Il y a très longtemps que je n’avais pas lu du Sade, le divin marquis et sa sulfureuse renommée. […] Ce roman fait partie de ses romans non pornographiques, mais quelles horreurs tout de même.
Reste chez cet auteur la beauté de l’écriture !
Extrait
Mais si tout est ici poussé à son paroxysme, ces pages, modèle de retenue et de sobriété, décrivent l’enchaînement implacable des situations et tiennent le lecteur en haleine jusqu’à la dernière ligne.

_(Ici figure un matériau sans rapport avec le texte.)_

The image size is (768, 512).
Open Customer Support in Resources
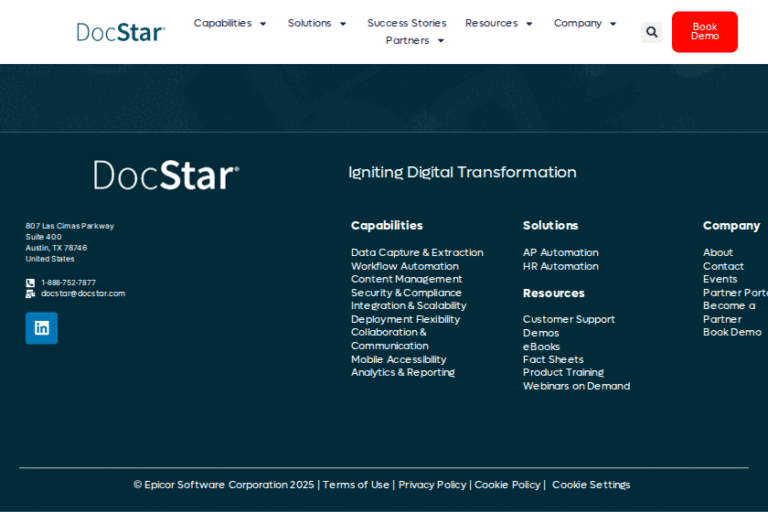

“Quand on ouvre un récit de Sade, on est d’abord surpris par le sentiment d’être dans la cruauté de la vie. Il a beau nous parler d’une France d’avant la Révolution, il semble montrer le cynisme d’aujourd’hui. Ce contraste des discours et des conduites, nous ne le connaissons que trop.
Et qu’on ne vienne pas dire que Sade n’est que violence et pornographie. Sa violence est celle de toutes les sociétés fondées sur l’inégalité, de toutes les sociétés qui se contentent de proclamations sur l’égalité et de lettres d’or au fronton des monuments.”